Given information section start

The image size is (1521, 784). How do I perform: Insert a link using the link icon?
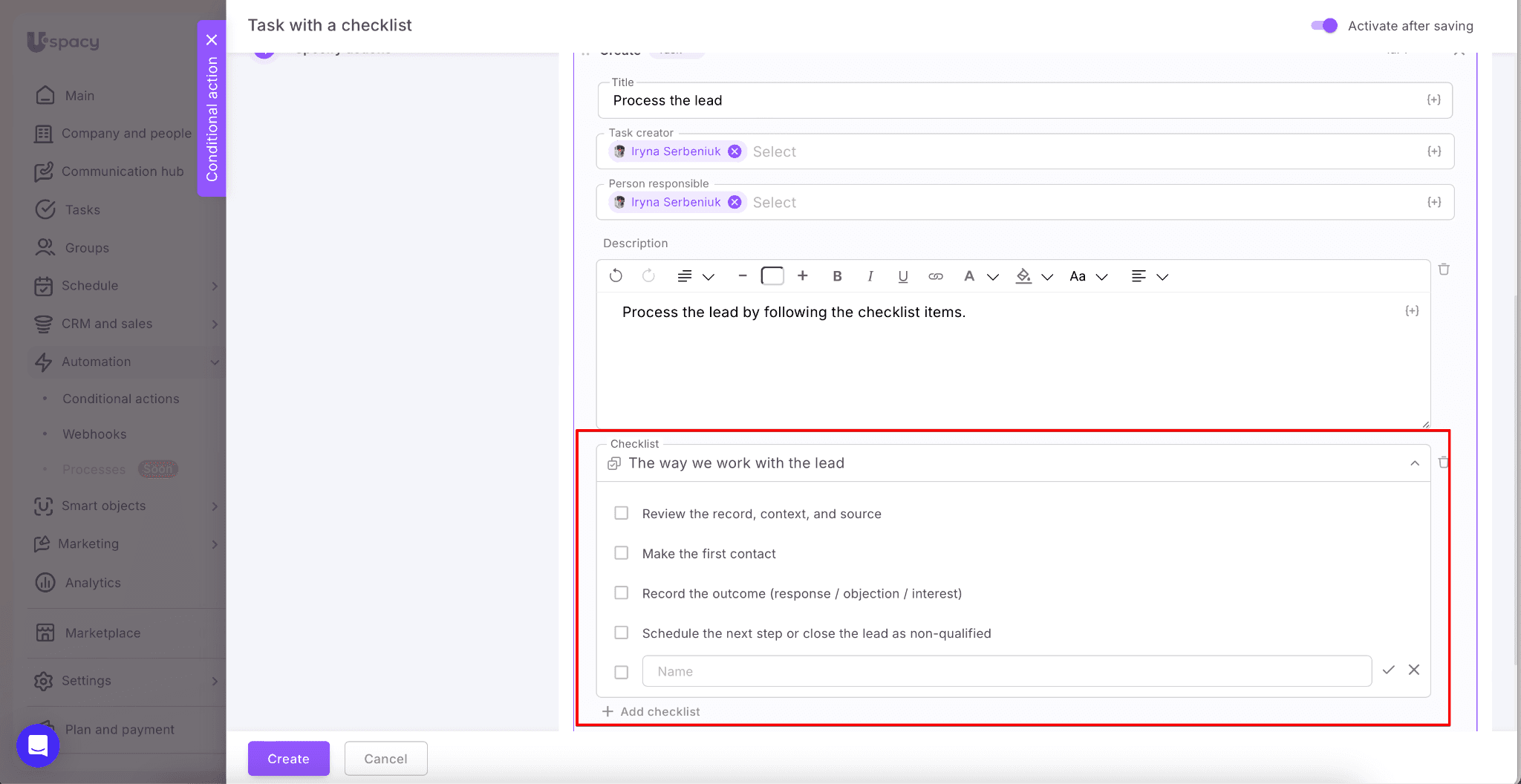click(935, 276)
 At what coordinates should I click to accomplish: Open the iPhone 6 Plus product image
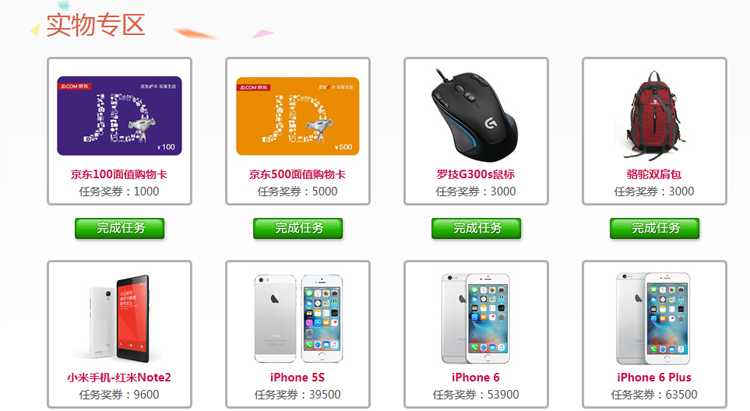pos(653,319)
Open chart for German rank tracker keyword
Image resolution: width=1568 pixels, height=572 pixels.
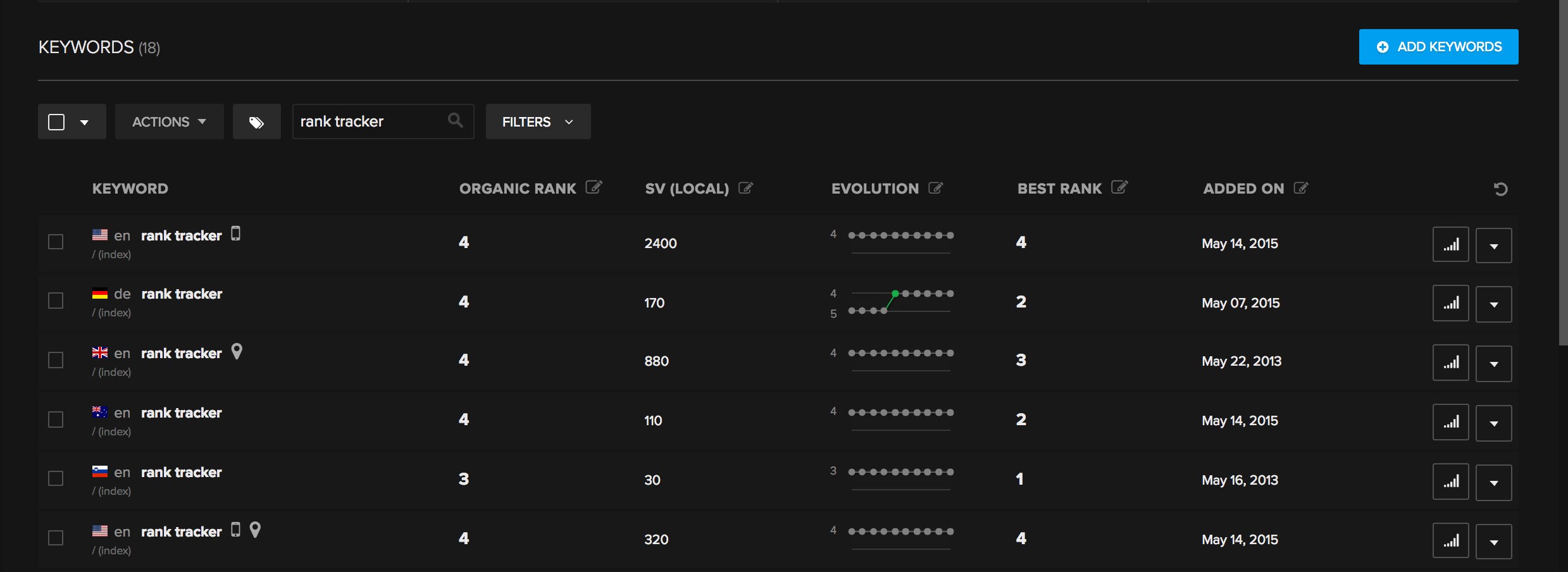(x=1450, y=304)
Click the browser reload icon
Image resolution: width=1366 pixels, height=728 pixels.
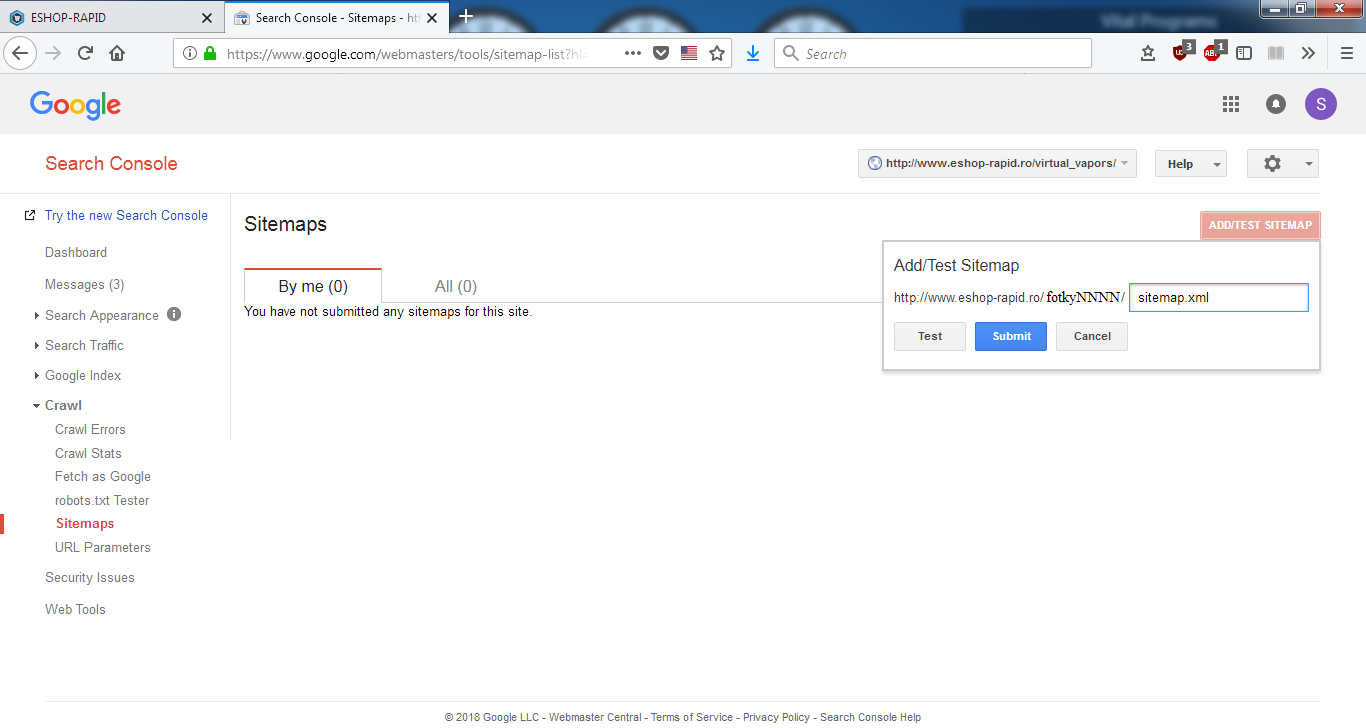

Given information section end

The response should reproduce all the material above exactly and leave out its pictures.

→ Written reply
The image size is (1521, 784). How do I perform: Insert a link using the link icon?
click(935, 276)
 At what coordinates should I click to accomplish: Open the iPhone 6 Plus product image
pos(653,319)
Open chart for German rank tracker keyword
Image resolution: width=1568 pixels, height=572 pixels.
(x=1450, y=304)
Click the browser reload icon
Image resolution: width=1366 pixels, height=728 pixels.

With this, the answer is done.